:: ENTRIES PROVIDED
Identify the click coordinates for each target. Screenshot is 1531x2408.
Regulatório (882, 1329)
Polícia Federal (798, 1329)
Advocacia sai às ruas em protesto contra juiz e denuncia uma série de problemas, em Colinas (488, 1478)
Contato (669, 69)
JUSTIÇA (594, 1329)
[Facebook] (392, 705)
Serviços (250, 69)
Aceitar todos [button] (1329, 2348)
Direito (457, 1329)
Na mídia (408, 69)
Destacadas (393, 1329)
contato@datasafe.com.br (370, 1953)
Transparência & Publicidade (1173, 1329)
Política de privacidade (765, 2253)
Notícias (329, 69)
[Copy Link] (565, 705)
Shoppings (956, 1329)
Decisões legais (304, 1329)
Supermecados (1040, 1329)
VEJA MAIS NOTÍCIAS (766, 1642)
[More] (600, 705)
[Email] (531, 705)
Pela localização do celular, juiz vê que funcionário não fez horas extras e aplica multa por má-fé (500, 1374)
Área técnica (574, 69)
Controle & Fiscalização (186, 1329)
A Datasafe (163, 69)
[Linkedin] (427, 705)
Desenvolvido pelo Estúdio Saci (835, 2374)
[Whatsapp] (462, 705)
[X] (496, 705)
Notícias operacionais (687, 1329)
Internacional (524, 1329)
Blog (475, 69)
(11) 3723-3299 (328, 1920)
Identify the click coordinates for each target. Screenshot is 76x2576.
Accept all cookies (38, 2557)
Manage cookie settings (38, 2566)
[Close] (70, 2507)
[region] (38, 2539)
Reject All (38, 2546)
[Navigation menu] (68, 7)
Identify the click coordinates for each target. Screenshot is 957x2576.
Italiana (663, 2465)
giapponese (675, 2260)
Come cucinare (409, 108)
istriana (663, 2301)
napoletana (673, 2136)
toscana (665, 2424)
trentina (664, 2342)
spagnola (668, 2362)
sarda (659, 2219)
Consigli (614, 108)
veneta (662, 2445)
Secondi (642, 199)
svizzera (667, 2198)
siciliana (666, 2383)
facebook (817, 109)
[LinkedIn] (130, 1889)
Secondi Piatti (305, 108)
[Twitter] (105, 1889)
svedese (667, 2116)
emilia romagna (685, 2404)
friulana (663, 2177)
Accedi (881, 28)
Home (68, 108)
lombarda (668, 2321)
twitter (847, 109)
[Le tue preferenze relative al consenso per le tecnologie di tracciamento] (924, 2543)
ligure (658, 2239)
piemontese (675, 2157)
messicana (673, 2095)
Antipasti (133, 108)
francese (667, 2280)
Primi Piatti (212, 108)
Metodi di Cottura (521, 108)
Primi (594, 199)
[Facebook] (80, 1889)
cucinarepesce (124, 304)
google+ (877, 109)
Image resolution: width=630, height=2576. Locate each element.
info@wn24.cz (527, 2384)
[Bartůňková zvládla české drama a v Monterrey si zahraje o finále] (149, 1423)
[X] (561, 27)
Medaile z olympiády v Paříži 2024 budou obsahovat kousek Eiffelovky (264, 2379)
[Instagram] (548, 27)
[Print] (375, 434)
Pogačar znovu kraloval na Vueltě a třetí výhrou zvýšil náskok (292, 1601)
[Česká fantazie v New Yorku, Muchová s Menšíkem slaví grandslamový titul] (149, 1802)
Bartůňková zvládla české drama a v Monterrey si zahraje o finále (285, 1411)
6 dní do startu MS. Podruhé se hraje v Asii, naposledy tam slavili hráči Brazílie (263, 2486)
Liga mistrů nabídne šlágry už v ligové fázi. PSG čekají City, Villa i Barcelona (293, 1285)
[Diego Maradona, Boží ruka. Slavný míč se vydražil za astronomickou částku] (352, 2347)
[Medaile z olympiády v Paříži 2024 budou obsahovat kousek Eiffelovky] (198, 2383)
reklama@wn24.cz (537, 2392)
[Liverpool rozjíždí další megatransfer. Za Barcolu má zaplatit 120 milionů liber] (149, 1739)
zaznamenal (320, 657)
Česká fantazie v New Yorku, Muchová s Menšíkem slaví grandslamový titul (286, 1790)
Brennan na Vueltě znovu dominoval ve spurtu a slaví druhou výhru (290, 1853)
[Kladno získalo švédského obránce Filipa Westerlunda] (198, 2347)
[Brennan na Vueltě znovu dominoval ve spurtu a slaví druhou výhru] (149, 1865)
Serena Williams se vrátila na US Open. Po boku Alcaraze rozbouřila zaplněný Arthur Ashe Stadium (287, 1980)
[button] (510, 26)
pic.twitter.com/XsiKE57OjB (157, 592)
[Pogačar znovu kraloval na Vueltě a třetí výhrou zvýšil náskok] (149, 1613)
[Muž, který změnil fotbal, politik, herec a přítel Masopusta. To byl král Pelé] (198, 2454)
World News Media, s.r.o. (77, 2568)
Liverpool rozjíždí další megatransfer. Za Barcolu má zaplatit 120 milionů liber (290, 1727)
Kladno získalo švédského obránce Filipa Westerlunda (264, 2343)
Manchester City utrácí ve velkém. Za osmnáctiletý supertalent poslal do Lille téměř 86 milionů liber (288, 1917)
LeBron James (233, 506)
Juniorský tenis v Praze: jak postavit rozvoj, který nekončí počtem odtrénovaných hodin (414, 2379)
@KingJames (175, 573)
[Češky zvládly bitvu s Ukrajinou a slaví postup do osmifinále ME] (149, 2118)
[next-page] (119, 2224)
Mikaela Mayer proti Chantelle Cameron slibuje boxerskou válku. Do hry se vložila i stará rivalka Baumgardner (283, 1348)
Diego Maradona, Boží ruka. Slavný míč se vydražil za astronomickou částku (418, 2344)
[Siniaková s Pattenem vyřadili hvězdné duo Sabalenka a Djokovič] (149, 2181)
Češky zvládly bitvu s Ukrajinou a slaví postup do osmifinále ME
::::
*WHAT TO PRODUCE*. Copy out the material word for word and line for line.

*TASK ANSWER*.
Identify the click coordinates for each target. Screenshot is 1531x2408.
Regulatório (882, 1329)
Polícia Federal (798, 1329)
Advocacia sai às ruas em protesto contra juiz e denuncia uma série de problemas, em Colinas (488, 1478)
Contato (669, 69)
JUSTIÇA (594, 1329)
[Facebook] (392, 705)
Serviços (250, 69)
Aceitar todos [button] (1329, 2348)
Direito (457, 1329)
Na mídia (408, 69)
Destacadas (393, 1329)
contato@datasafe.com.br (370, 1953)
Transparência & Publicidade (1173, 1329)
Política de privacidade (765, 2253)
Notícias (329, 69)
[Copy Link] (565, 705)
Shoppings (956, 1329)
Decisões legais (304, 1329)
Supermecados (1040, 1329)
VEJA MAIS NOTÍCIAS (766, 1642)
[More] (600, 705)
[Email] (531, 705)
Pela localização do celular, juiz vê que funcionário não fez horas extras e aplica multa por má-fé (500, 1374)
Área técnica (574, 69)
Controle & Fiscalização (186, 1329)
A Datasafe (163, 69)
[Linkedin] (427, 705)
Desenvolvido pelo Estúdio Saci (835, 2374)
[Whatsapp] (462, 705)
[X] (496, 705)
Notícias operacionais (687, 1329)
Internacional (524, 1329)
Blog (475, 69)
(11) 3723-3299 (328, 1920)
Identify the click coordinates for each target. Screenshot is 76x2576.
Accept all cookies (38, 2557)
Manage cookie settings (38, 2566)
[Close] (70, 2507)
[region] (38, 2539)
Reject All (38, 2546)
[Navigation menu] (68, 7)
Identify the click coordinates for each target. Screenshot is 957x2576.
Italiana (663, 2465)
giapponese (675, 2260)
Come cucinare (409, 108)
istriana (663, 2301)
napoletana (673, 2136)
toscana (665, 2424)
trentina (664, 2342)
spagnola (668, 2362)
sarda (659, 2219)
Consigli (614, 108)
veneta (662, 2445)
Secondi (642, 199)
svizzera (667, 2198)
siciliana (666, 2383)
facebook (817, 109)
[LinkedIn] (130, 1889)
Secondi Piatti (305, 108)
[Twitter] (105, 1889)
svedese (667, 2116)
emilia romagna (685, 2404)
friulana (663, 2177)
Accedi (881, 28)
Home (68, 108)
lombarda (668, 2321)
twitter (847, 109)
[Le tue preferenze relative al consenso per le tecnologie di tracciamento] (924, 2543)
ligure (658, 2239)
piemontese (675, 2157)
messicana (673, 2095)
Antipasti (133, 108)
francese (667, 2280)
Primi Piatti (212, 108)
Metodi di Cottura (521, 108)
Primi (594, 199)
[Facebook] (80, 1889)
cucinarepesce (124, 304)
google+ (877, 109)
Image resolution: width=630, height=2576. Locate each element.
info@wn24.cz (527, 2384)
[Bartůňková zvládla české drama a v Monterrey si zahraje o finále] (149, 1423)
[X] (561, 27)
Medaile z olympiády v Paříži 2024 budou obsahovat kousek Eiffelovky (264, 2379)
[Instagram] (548, 27)
[Print] (375, 434)
Pogačar znovu kraloval na Vueltě a třetí výhrou zvýšil náskok (292, 1601)
[Česká fantazie v New Yorku, Muchová s Menšíkem slaví grandslamový titul] (149, 1802)
Bartůňková zvládla české drama a v Monterrey si zahraje o finále (285, 1411)
6 dní do startu MS. Podruhé se hraje v Asii, naposledy tam slavili hráči Brazílie (263, 2486)
Liga mistrů nabídne šlágry už v ligové fázi. PSG čekají City, Villa i Barcelona (293, 1285)
[Diego Maradona, Boží ruka. Slavný míč se vydražil za astronomickou částku] (352, 2347)
[Medaile z olympiády v Paříži 2024 budou obsahovat kousek Eiffelovky] (198, 2383)
reklama@wn24.cz (537, 2392)
[Liverpool rozjíždí další megatransfer. Za Barcolu má zaplatit 120 milionů liber] (149, 1739)
zaznamenal (320, 657)
Česká fantazie v New Yorku, Muchová s Menšíkem slaví grandslamový titul (286, 1790)
Brennan na Vueltě znovu dominoval ve spurtu a slaví druhou výhru (290, 1853)
[Kladno získalo švédského obránce Filipa Westerlunda] (198, 2347)
[Brennan na Vueltě znovu dominoval ve spurtu a slaví druhou výhru] (149, 1865)
Serena Williams se vrátila na US Open. Po boku Alcaraze rozbouřila zaplněný Arthur Ashe Stadium (287, 1980)
[button] (510, 26)
pic.twitter.com/XsiKE57OjB (157, 592)
[Pogačar znovu kraloval na Vueltě a třetí výhrou zvýšil náskok] (149, 1613)
[Muž, který změnil fotbal, politik, herec a přítel Masopusta. To byl král Pelé] (198, 2454)
World News Media, s.r.o. (77, 2568)
Liverpool rozjíždí další megatransfer. Za Barcolu má zaplatit 120 milionů liber (290, 1727)
Kladno získalo švédského obránce Filipa Westerlunda (264, 2343)
Manchester City utrácí ve velkém. Za osmnáctiletý supertalent poslal do Lille téměř 86 milionů liber (288, 1917)
LeBron James (233, 506)
Juniorský tenis v Praze: jak postavit rozvoj, který nekončí počtem odtrénovaných hodin (414, 2379)
@KingJames (175, 573)
[Češky zvládly bitvu s Ukrajinou a slaví postup do osmifinále ME] (149, 2118)
[next-page] (119, 2224)
Mikaela Mayer proti Chantelle Cameron slibuje boxerskou válku. Do hry se vložila i stará rivalka Baumgardner (283, 1348)
Diego Maradona, Boží ruka. Slavný míč se vydražil za astronomickou částku (418, 2344)
[Siniaková s Pattenem vyřadili hvězdné duo Sabalenka a Djokovič] (149, 2181)
Češky zvládly bitvu s Ukrajinou a slaví postup do osmifinále ME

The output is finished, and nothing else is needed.